Today, the EU’s privileged situation is under serious threat from newcomers to the Arab markets: China and India. Indeed, the Chinese have been making remarkable strides in the Arab markets since the early 1990s, with trade increasing from just $10 billion in 1990 to $250 billion in 2017[2] and expected to top $300 billion by 2025.
But whilst the Arab media[3] have been focussing on the new economic relations between China and the Arab countries, another Asian country has been nibbling away larger and larger shares of the Arab and Mediterranean markets, namely, India. With nearly $140 billion in trade with the Arab countries in 2017, India is now the third most important player, after the EU and China. This article aims to analyse this inexorable rise of India and its recent penetration of the Arab and Mediterranean markets.
India and the Arab Countries
From the start, India’s relations with the Arab countries were marred by the Arab Muslim countries’ support for Pakistan in the wars of 1947 and 1949. Not only did the Arab countries support Pakistan’s independence, they also stand behind it on the issue of Kashmir. Nevertheless, this did not prevent India from participating in the Bandung Conference (18-24 April 1955), alongside many Arab countries, from condemning the tripartite (Franco-Anglo-Israeli) aggression against Egypt in 1956, from founding, on 1 September 1961, together with Nasser’s Egypt and Tito’s Yugoslavia, the Non-Aligned Movement, from fiercely supporting the Palestinian question, or from establishing diplomatic relations with the independent Arab countries, whilst refusing to establish relations with Israel until 1992.
From 1947 to 2002, India’s relations with the Arab countries remained modest and limited to the import of oil, the immigration of Indian workers to Arab countries, particularly the Gulf countries, and the timid entry of Indian companies into Arab markets.

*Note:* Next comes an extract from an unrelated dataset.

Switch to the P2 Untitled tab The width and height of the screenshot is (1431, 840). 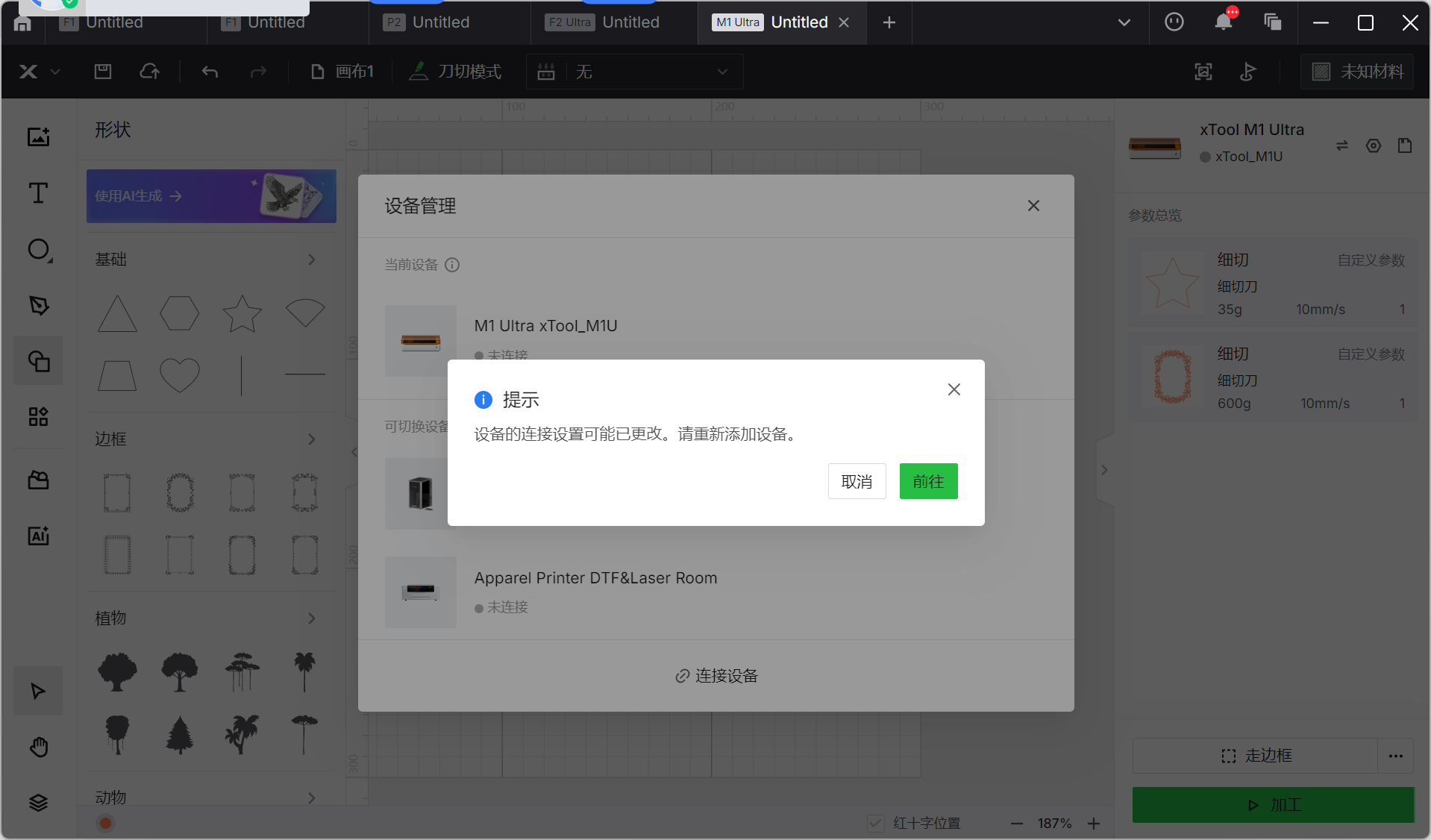pos(428,22)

Oddly enough, the first official contact with the League of Arab States, in March 2002, was undertaken by the Hindu nationalist government led by Atal Bihari Vajpayee. Since then, everything has accelerated: an Arab-Indian Cooperation Forum was set up, political consultations are held regularly, investment forums have been organized (the first in 2008), agreements have been signed, and visits, on both sides, have increased.
The Congress Party’s return to power in 2004 gave a boost to economic relations between India and the Arab countries, especially as India’s energy needs have become increasingly large. Between 2004 and 2014, trade between India and the Arab countries rose dramatically, to more than $100 billion.
The return of the Hindu nationalists to power, with Narendra Modi, in 2014, did little to hinder the relations. On the contrary, through a remarkable balancing act, Modi has managed to strengthen ties with the Arab countries whilst maintaining excellent relations with Iran, Saudi Arabia’s geopolitical rival, and, especially, to take India’s relations with Israel to an unprecedented level, regardless of the Arab countries’ reactions.
A staunch supporter of the Palestinian cause, India did not establish diplomatic relations with Israel until the end of the Cold War, in 1992. Relations remained timid until 2004. Modi’s election gave them new impetus, as witnessed by the first trip to Israel by an Indian president, Pranab Mukherjee, on 13 October 2015, and, especially, Modi’s own visit, in July 2017, as well as Benjamin Netanyahu’s trip to India in January 2018.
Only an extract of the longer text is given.